TASK DIRECTIONS: Below are some records; quote exactly the lines from the one that contains "Image resolution: width=954" through the one that contains "You are a computer-use agent. This", inclusive, and no others.

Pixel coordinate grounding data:

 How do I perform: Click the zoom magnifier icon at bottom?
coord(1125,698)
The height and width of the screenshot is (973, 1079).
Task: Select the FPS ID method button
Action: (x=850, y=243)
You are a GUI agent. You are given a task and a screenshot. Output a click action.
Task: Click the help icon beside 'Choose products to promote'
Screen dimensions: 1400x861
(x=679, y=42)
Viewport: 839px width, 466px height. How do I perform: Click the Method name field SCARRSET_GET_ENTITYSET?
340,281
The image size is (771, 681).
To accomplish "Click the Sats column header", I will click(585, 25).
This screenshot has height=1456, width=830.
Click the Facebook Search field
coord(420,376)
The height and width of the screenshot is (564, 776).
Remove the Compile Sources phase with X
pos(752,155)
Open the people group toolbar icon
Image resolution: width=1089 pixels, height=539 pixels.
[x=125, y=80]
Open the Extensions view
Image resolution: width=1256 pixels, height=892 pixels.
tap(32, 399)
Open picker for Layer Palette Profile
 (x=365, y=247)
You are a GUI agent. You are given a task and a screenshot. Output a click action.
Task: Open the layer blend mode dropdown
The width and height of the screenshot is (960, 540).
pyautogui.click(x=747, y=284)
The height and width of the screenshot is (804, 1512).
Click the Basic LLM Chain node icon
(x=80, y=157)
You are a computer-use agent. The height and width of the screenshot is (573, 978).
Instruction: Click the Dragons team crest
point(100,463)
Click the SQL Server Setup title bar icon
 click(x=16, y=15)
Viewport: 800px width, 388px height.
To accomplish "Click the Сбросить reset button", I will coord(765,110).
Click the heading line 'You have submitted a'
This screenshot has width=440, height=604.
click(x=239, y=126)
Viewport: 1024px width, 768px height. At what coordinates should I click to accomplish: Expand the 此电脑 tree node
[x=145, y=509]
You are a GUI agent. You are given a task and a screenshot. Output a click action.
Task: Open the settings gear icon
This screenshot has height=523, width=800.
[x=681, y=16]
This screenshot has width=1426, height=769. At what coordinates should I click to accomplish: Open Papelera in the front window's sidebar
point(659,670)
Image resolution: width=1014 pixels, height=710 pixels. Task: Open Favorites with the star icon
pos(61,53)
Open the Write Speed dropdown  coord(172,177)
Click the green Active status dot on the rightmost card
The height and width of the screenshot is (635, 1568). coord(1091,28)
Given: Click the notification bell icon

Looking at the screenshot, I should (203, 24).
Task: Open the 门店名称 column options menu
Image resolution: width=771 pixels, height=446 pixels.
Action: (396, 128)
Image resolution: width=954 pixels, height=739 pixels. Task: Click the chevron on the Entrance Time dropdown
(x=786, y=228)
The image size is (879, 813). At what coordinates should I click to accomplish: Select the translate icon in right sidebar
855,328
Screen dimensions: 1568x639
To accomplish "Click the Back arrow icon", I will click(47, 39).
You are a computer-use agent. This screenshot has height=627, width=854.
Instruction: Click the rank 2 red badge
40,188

RESULT FOR THIS TASK:
Image resolution: width=954 pixels, height=739 pixels. Task: Click the chevron on the Entrance Time dropdown
(x=786, y=228)
The image size is (879, 813). At what coordinates should I click to accomplish: Select the translate icon in right sidebar
855,328
Screen dimensions: 1568x639
To accomplish "Click the Back arrow icon", I will click(47, 39).
You are a computer-use agent. This screenshot has height=627, width=854.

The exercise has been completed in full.